At work your boss is constantly riding you. At home, your spouse is constantly nagging you. Seems like everywhere you look, everyone is expecting too much from you.
It feels like you’re at the bottom of the pool and you’re about to drown.
You’re under a lot of pressure.
Truth be told, you wish it could be different, but it isn’t. You’re about to crack, and you need a way out before things start giving way.
It’s tough to do anything with all these obligations. Everyone you know has these expectations they put on you. Everyone you meet is silently judging how you’ve been slacking off lately, you can just feel it.
But what can you do?! You have to spend time with the family. You have to go to work! You have very real obligations to manage. Otherwise everything goes up in smoke without you.
But you’re finding it impossible to find some kind of work/life balance. Too much pressure from too many directions. The world is closing in on you, and nothing you’ve tried seems to make any difference.
What if you could find a way out? What would your life be like? What would it look like if you could magically get rid of the pressure everyone’s putting on you?
Here it is.
You want to do all that stuff you feel pressured to do.
That’s the short story. Here’s the long story.
Ever notice how often it’s the same government officials who are so hell-bent on “praying away the gay” and persecuting the LGBTQ community who are caught with their pants down in a gay scandal a couple years later?
What the hell is going on with that?
Well, he absolutely 100% denies that he has any homosexual urges. Not one. No sir, no how. Not now. Not ever.
But somebody around here wants some dude on dude loving, and that is absolutely repulsive. He can’t abide by that. How in the world would anybody want that? It’s unthinkable. It’s degrading. It’s the worst thing he could think of.
(And he thinks about it all the time.)
He simply refuses to even entertain the idea that he is the person who has these urges because it’s too upsetting. It’s not in alignment with his world view. It’s not who he’s told everyone else he is.
He is uncomfortable with his own natural, minor, unavoidable homosexual thoughts & desires, so he represses them. Like any temptation; the more vehemently it’s forbidden, the more enticing it becomes. It’s like the more you try to ignore it, the louder the siren sings.
Ignoring it doesn’t do any good. It doesn’t actually go away. Instead of recognizing his own desires, he perceives it as being out there. Soon he begins to feel a general feeling that “the gays” are out to get him.
What he’s really experiencing is his externalized self hatred as if it’s coming from anywhere other than where it actually lives; in him.
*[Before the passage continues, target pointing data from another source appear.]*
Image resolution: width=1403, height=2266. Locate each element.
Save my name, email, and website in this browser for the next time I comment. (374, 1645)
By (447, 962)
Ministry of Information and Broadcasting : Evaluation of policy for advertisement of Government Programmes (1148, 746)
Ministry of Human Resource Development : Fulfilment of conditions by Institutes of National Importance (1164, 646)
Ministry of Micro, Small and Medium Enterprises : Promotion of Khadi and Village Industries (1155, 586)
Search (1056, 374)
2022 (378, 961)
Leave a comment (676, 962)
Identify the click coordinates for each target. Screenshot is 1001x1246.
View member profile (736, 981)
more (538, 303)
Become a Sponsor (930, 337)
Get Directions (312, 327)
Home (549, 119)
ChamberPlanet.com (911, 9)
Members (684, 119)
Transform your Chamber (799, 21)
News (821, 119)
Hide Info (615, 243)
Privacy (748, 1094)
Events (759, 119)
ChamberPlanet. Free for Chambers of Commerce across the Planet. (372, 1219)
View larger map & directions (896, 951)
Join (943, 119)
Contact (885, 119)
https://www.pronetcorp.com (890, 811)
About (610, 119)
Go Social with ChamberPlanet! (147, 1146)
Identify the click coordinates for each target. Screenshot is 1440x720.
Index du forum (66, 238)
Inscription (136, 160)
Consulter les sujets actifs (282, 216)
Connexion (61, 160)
So what does all this have to do with the office? And your home life?
Everything, it turns out.
Any time you feel pressure from an external source to do something, you’re actually experiencing an internal desire to do that thing that you’ve lost touch with.
Remember this famous quote?
“No one can make you feel inferior without your consent.” – Eleanor Roosevelt
If you didn’t already feel inferior, their opinion of you wouldn’t matter.
If you truly didn’t want to do something, you wouldn’t feel the slightest pressure to do it. No matter how much the person asking you to do it wants you to do it, the amount of pressure you feel is only a measure of how much you want to do it.
It has zero correlation to the other person’s internal state. None. (You’re not a mind reader; there’s no way for you to know what they’re thinking, remember.)
It’s all you.
All that pressure at work? It’s your own desire to excel that you’re not in touch with. You might not admit it to yourself, (or anyone else) because you wouldn’t be able to guilt-trip people for all that work you do for so little thanks. You might be working to leverage all that hard work to a promotion, and you don’t want to appear too eager so you disassociate from your drive to win.
Maybe you just never fully realized what kind of incredible motivation you have to work hard.
Maybe you know how hard you have to work to keep the job, and you like the pay but can’t admit you’d stay in a situation like that for something as simple as the money.
Whatever the reason, the process stays the same: “I have to” is actually, “I want to.”
When you feel pressure to work hard, it’s simply because you want to work hard. When you feel pressure at home to do all these chores, it’s simply because you want to do all these chores.
So any time you feel pressure, ask yourself, “What about this situation is the thing I actually want?”
You’ll be amazed at the power you’ll find in admitting your desires. (Maybe not with others, to start, but certainly a good idea to try it with yourself.)
Instead of feeling like the world is out to get you, you’ll realize you’re angry with the world. Any of these experiences of pain from out there should be welcomed. Open your arms & your heart to these experiences because they are a beautiful gift of self discovery, growth, & opportunity for improvement.
Just like energy can neither be created nor destroyed; just translated, so too are your desires. Reclaim your energy by accepting all the parts of who you are, and suddenly the world is full of happiness & joy. (Not because anything out there changed, but you’ll now be seeing reflections of your own inner wholeness shining back at you everywhere you look instead of that part of yourself you couldn’t accept.)
Have other “out there” problems? Tell me about ‘em. I’d love to help you understand what the hell is going on, and help you reclaim all that energy you’re spending fighting what you can’t admit.
You’re a beautiful, multifaceted person who is a wealth of contradictions, logical & illogical desires, and that’s a wonderful thing to be.